# start of Text provided

The Good And The Just In Romans 5:7 -- By: Andrew D. Clarke
TynBul 41:1 (1990) p. 128
The Good And The Just In Romans 5:71
In Romans 5:6–8 Paul contrasts the greatest acts of human heroism on behalf of a good or righteous man with the far greater act of self-sacrifice which was made by Jesus Christ on behalf of us sinners. The thrust of Paul’s argument highlights God’s action in his Son. So clear is this thrust that a number of commentators have tended to skip over the possible difficulties of verse 7, to concentrate on the impact of verses 6 and 8.2
In fact, the argument of verse 7 has appeared to many somewhat incongruous, and has led interpreters to adopt a number of quite different stances. The verse can be divided into two clauses-7a, ‘for scarcely will anyone die for a δίκαιος and 7b, ‘though for ὁ ἀγαθός someone might possibly dare to die’.
I. Romans 5:7 In Recent Interpretation
The main problem in this verse has been determining whether a contrast is being drawn between δίκαιος and ὁ ἀγαθός, or whether, in essence, these two nouns are synonymous. There are six principal lines of interpretation commonly adopted.

# end of Text provided
# start of Given material

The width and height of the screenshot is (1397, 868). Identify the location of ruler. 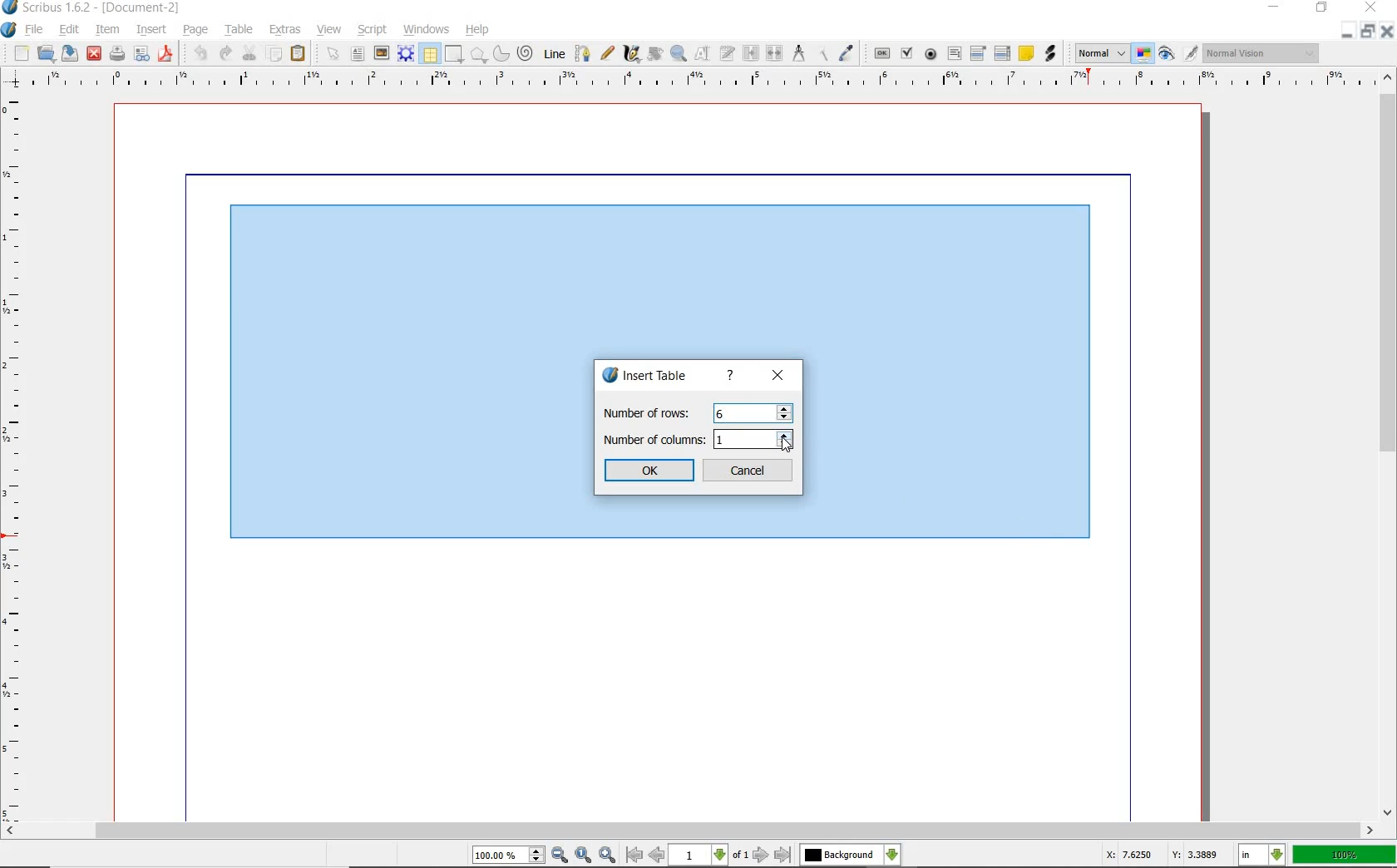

# end of Given material

The tasks
**1.** Output the passage of the article on Romans 5:7 from "The Good And The Just In Romans 5:7 -- By: Andrew" to "dare to die’.", word for word.
**2.** Go on with the article on Romans 5:7 from the point where it stops.
The lines stand apart from the article on Romans 5:7 and are separate material.

Final answers
**1.**
The Good And The Just In Romans 5:7 -- By: Andrew D. Clarke
TynBul 41:1 (1990) p. 128
The Good And The Just In Romans 5:71
In Romans 5:6–8 Paul contrasts the greatest acts of human heroism on behalf of a good or righteous man with the far greater act of self-sacrifice which was made by Jesus Christ on behalf of us sinners. The thrust of Paul’s argument highlights God’s action in his Son. So clear is this thrust that a number of commentators have tended to skip over the possible difficulties of verse 7, to concentrate on the impact of verses 6 and 8.2
In fact, the argument of verse 7 has appeared to many somewhat incongruous, and has led interpreters to adopt a number of quite different stances. The verse can be divided into two clauses-7a, ‘for scarcely will anyone die for a δίκαιος and 7b, ‘though for ὁ ἀγαθός someone might possibly dare to die’.

**2.**
The majority of commentators argue that the nouns are essentially synonymous, with some arguing for complete identity between the two types of people.3 Thus verse 7b simply
TynBul 41:1 (1990) p. 129
allows for the outside possibility that such a sacrificial act of heroism might just happen. In this sense, we may paraphrase Paul: ‘Rarely will anyone die for a just or good man, although someone may possibly do it.’
A modification of this view suggests a distinction in meaning between δίκαιος and ὁ ἀγαθός. The latter is a stronger description. A ‘just’ man would describe the person who, before the letter of the law, is unimpeachable. Although such a person may well be admirable, he is somewhat without compassion. It is the person who is ‘good’ that attracts more sentiment. One who is ἀγαθός is prepared t...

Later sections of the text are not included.